> [Assignment]
Among the entries below, count the lines where the string "link" occurs, and give only the number.

── Material for the task

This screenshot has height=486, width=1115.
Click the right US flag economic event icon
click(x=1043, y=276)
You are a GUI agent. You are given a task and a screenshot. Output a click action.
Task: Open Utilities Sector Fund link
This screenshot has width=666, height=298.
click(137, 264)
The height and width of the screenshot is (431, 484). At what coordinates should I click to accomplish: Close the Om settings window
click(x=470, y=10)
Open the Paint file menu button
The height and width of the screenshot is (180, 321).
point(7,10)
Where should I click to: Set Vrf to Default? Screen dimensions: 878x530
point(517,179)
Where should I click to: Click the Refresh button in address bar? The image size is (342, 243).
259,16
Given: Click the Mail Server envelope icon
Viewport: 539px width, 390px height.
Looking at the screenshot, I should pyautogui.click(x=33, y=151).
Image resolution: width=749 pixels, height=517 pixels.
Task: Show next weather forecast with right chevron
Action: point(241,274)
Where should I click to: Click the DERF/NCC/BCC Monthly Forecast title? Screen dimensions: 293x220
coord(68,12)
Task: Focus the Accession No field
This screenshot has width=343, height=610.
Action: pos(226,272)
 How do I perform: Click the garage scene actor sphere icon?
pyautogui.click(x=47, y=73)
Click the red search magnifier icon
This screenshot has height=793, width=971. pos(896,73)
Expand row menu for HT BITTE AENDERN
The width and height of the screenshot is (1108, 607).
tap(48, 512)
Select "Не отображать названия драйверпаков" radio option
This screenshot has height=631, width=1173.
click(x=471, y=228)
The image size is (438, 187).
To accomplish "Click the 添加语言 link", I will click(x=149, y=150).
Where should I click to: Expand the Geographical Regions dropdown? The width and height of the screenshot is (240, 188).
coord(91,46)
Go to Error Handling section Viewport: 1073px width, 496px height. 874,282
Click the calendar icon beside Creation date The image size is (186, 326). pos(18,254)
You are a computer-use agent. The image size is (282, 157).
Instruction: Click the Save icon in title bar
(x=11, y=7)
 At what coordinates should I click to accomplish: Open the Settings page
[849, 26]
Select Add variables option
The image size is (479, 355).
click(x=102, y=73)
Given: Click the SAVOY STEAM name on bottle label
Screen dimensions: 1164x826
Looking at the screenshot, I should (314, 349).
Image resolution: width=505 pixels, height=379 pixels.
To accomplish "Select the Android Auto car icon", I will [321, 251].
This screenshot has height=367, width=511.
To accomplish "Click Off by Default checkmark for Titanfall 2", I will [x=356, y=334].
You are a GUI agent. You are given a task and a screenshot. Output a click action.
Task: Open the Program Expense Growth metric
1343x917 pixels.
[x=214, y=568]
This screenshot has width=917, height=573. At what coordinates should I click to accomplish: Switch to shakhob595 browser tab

────

> [Response area]
2